# Was haben wir denn hier?



## fischbär (12. Mai 2016)

Ich habe in der Vertiefung hinter einer Buhne das folgende mysteriöse Objekt gefunden. Weiß jemand was das ist? Ein altes Boot? Etwas zur Stabilisierung der Buhne? Heck von altem Flugzeugrumpf?


----------



## jkc (12. Mai 2016)

*AW: Was haben wir denn hier?*

Hi, also ich sehe da eine V1.:m


----------



## carpforce1 (12. Mai 2016)

*AW: Was haben wir denn hier?*

Ich würde sagen, es ist ein altes Boot.
 Um genau zu sein, wird es vermutlich ein Nachen sein.


----------



## Andal (12. Mai 2016)

*AW: Was haben wir denn hier?*

It's manmade and it's rotten! |supergri


----------



## fischbär (12. Mai 2016)

*AW: Was haben wir denn hier?*



carpforce1 schrieb:


> Ich würde sagen, es ist ein altes Boot.
> Um genau zu sein, wird es vermutlich ein Nachen sein.

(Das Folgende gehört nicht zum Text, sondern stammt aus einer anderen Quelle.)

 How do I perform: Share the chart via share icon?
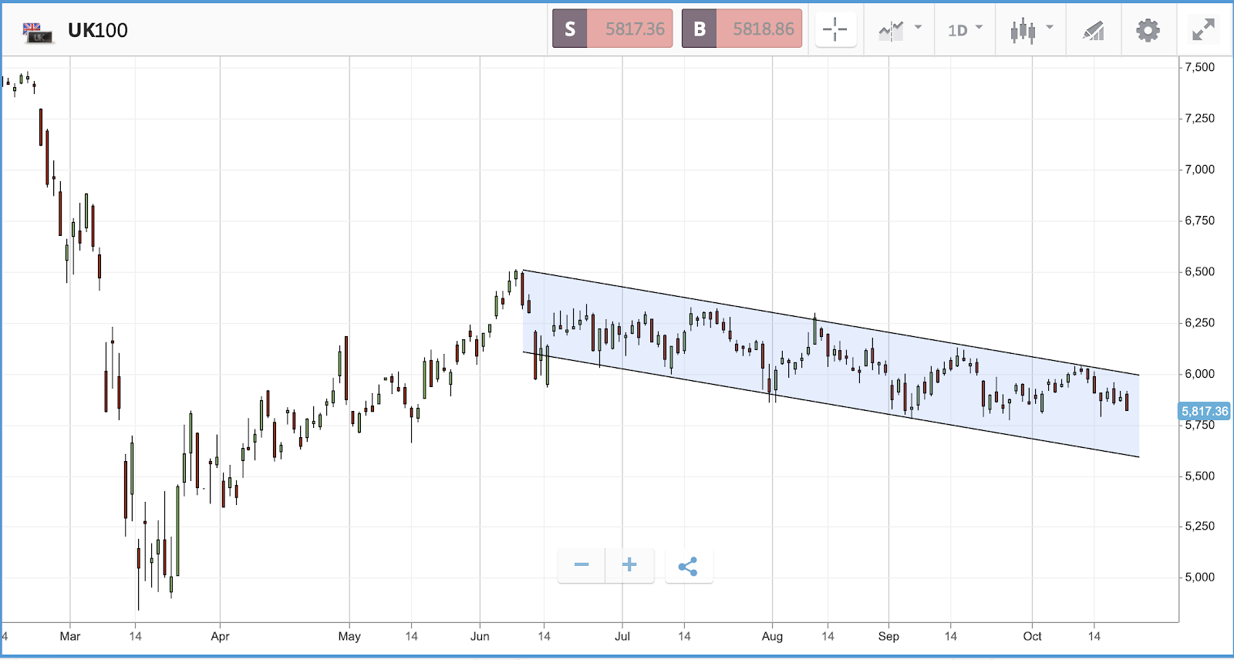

Top Tipp! Danke! Sowas könnte es tatsächlich sein!
http://www.krankerfuerkranke.de/archivbilder/Tegernsee/IMG_0035.jpg


----------



## fischbär (13. Mai 2016)

*AW: Was haben wir denn hier?*

Es könnte auch ein Ruderboot der Ruderer sein! Sowas hier:
http://images.sport1.de/imagix/filt...0/imagix/19577359-287b-11e5-acef-f80f41fc6a62

Das würde erklären, wieso es so spitz zulaufend ist...


----------